§ **Task details**: Every line below needs to be reproduced exactly.

Extracted records
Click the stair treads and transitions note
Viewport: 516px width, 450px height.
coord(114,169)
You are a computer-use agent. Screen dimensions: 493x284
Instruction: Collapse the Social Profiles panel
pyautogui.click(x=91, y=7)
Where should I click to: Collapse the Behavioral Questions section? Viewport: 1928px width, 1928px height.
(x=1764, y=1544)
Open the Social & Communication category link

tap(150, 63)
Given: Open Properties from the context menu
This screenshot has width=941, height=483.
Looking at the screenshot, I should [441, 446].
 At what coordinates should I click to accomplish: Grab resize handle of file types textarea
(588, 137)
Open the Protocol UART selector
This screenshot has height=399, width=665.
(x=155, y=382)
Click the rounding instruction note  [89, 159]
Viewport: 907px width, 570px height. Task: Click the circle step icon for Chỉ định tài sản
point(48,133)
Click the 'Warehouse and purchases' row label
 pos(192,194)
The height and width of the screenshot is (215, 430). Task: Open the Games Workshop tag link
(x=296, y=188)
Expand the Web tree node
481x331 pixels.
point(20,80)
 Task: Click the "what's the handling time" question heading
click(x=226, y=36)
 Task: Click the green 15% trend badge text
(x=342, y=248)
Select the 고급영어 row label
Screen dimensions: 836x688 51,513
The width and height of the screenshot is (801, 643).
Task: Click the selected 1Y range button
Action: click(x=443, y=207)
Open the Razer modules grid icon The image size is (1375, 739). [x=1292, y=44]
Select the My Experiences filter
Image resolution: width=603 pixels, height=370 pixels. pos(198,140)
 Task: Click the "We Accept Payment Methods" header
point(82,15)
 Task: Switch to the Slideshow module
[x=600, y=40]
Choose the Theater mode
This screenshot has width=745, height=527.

§ **Response area**:
Click the stair treads and transitions note
Viewport: 516px width, 450px height.
coord(114,169)
You are a computer-use agent. Screen dimensions: 493x284
Instruction: Collapse the Social Profiles panel
pyautogui.click(x=91, y=7)
Where should I click to: Collapse the Behavioral Questions section? Viewport: 1928px width, 1928px height.
(x=1764, y=1544)
Open the Social & Communication category link

tap(150, 63)
Given: Open Properties from the context menu
This screenshot has width=941, height=483.
Looking at the screenshot, I should [441, 446].
 At what coordinates should I click to accomplish: Grab resize handle of file types textarea
(588, 137)
Open the Protocol UART selector
This screenshot has height=399, width=665.
(x=155, y=382)
Click the rounding instruction note  [89, 159]
Viewport: 907px width, 570px height. Task: Click the circle step icon for Chỉ định tài sản
point(48,133)
Click the 'Warehouse and purchases' row label
 pos(192,194)
The height and width of the screenshot is (215, 430). Task: Open the Games Workshop tag link
(x=296, y=188)
Expand the Web tree node
481x331 pixels.
point(20,80)
 Task: Click the "what's the handling time" question heading
click(x=226, y=36)
 Task: Click the green 15% trend badge text
(x=342, y=248)
Select the 고급영어 row label
Screen dimensions: 836x688 51,513
The width and height of the screenshot is (801, 643).
Task: Click the selected 1Y range button
Action: click(x=443, y=207)
Open the Razer modules grid icon The image size is (1375, 739). [x=1292, y=44]
Select the My Experiences filter
Image resolution: width=603 pixels, height=370 pixels. pos(198,140)
 Task: Click the "We Accept Payment Methods" header
point(82,15)
 Task: Switch to the Slideshow module
[x=600, y=40]
Choose the Theater mode
This screenshot has width=745, height=527.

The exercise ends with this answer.